O desafio de um movimento sindical independente está posto. É um desafio histórico que vem desde o final da década de 1950, quando houve a luta pela democratização do sindicato dos ferroviários, a custa de mais de 10 mil presos somente entre a categoria. Em San Luis Potosí, há mais de duas décadas, o Sindicato Independente dos Trabalhadores e das Trabalhadoras resiste para que respeitem sua liberdade sindical.
Há outra frente de combate não menos importante nessa reestruturação sindical proposta pela Confederação: ampliar a taxa de sindicalização, que atualmente não chega a 10% da população ocupada do México, e não deixa de ser um reflexo da atuação dos ditos pelegos, que ao de décadas foram se corporativizando com os governos e sujeitando a classe trabalhadora aos interesses de quem a explorava.
Por conta disso, a formação política ganhou prioridade na reestruturação.

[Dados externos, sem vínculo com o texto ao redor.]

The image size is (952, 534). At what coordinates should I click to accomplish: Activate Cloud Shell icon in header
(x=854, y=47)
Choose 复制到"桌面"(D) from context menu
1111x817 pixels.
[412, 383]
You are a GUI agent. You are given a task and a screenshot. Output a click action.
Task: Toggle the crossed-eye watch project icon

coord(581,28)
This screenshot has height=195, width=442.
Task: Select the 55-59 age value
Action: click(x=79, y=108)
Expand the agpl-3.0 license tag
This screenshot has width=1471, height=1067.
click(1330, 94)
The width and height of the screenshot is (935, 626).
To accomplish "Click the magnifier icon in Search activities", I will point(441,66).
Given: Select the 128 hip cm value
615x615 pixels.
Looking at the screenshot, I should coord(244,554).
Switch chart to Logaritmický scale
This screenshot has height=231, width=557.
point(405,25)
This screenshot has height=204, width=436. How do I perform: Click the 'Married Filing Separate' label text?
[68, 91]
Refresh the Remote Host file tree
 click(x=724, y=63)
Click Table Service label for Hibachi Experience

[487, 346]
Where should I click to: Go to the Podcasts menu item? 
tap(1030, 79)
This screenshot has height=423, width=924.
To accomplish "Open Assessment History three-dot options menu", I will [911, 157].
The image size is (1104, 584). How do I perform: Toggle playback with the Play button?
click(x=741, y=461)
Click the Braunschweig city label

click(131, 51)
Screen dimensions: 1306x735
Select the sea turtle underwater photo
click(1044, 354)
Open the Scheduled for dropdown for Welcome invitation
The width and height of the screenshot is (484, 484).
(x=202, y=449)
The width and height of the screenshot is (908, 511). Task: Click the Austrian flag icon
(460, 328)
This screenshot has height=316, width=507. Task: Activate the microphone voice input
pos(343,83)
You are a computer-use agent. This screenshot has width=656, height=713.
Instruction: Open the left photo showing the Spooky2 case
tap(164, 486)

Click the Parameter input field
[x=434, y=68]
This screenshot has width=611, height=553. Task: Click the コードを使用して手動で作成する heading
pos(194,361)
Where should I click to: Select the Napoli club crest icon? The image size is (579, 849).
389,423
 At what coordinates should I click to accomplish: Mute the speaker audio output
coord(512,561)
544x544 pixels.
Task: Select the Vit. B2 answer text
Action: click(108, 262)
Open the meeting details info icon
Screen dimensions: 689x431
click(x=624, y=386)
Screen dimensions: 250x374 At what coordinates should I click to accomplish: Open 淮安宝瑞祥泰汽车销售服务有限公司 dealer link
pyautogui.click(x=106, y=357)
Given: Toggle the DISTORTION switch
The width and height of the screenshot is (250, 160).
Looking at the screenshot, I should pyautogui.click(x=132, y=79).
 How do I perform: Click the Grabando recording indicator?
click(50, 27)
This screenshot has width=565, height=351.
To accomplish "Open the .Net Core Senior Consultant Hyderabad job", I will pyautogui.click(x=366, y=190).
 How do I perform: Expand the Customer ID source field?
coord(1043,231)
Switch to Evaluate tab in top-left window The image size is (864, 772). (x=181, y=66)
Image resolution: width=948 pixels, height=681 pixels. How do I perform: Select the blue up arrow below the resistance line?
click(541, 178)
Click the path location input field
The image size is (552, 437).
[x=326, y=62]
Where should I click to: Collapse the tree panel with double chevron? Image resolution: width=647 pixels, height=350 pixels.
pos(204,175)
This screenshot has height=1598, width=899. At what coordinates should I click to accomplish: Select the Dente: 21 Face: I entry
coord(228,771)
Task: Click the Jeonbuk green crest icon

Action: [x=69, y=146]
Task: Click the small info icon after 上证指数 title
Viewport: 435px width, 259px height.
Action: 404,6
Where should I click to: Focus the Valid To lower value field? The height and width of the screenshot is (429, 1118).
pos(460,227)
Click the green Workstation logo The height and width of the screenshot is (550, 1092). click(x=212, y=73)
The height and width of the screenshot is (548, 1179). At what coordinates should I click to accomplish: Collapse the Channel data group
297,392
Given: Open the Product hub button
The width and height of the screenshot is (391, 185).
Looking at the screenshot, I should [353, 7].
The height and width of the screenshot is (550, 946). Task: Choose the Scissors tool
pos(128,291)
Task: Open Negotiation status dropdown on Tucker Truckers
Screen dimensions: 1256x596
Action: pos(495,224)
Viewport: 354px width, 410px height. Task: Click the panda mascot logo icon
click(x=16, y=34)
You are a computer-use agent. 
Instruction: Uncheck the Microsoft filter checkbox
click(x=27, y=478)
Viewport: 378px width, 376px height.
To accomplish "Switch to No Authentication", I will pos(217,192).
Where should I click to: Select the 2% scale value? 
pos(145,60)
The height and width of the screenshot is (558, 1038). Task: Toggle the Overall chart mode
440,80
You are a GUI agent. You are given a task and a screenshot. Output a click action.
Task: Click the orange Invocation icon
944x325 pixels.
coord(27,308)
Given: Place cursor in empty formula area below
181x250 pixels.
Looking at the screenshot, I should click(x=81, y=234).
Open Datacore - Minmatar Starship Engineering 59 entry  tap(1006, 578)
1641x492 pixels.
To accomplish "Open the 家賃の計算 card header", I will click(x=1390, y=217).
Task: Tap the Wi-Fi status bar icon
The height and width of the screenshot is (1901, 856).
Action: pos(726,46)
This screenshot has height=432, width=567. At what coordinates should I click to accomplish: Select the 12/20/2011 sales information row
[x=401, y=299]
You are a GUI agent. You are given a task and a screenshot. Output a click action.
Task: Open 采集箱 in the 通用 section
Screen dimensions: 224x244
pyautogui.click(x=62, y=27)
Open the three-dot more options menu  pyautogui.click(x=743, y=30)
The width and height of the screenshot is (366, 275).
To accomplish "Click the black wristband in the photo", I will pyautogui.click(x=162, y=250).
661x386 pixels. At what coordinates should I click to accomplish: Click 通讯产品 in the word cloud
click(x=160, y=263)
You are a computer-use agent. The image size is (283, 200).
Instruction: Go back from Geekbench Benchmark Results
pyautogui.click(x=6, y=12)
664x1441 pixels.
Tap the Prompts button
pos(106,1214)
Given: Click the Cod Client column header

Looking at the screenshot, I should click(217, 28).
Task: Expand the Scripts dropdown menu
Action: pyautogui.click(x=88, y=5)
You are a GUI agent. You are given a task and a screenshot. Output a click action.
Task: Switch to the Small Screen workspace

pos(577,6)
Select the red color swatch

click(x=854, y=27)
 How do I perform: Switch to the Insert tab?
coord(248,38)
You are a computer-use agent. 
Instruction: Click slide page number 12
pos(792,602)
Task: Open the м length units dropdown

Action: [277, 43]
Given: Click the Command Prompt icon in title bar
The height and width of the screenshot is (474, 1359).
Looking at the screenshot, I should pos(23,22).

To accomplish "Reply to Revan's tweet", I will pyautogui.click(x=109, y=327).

Lescas ressalta que é por essa formação política que se poderá formar quadros de dirigentes e lideranças entre os trabalhadores que tenham mais condições de defender a autonomia sindical e evitar a repetição de erros do passado:
“Essa reestruturação passa por desorganizar os sindicatos pelegos e organizar os trabalhadores desorganizados. E a formação política tem de ir paralelamente a essa reestruturação. A base da transformação de nosso país tem de vir de baixo, não de cima. Tem de vir dos trabalhadores do campo e das cidades e dos serviços”.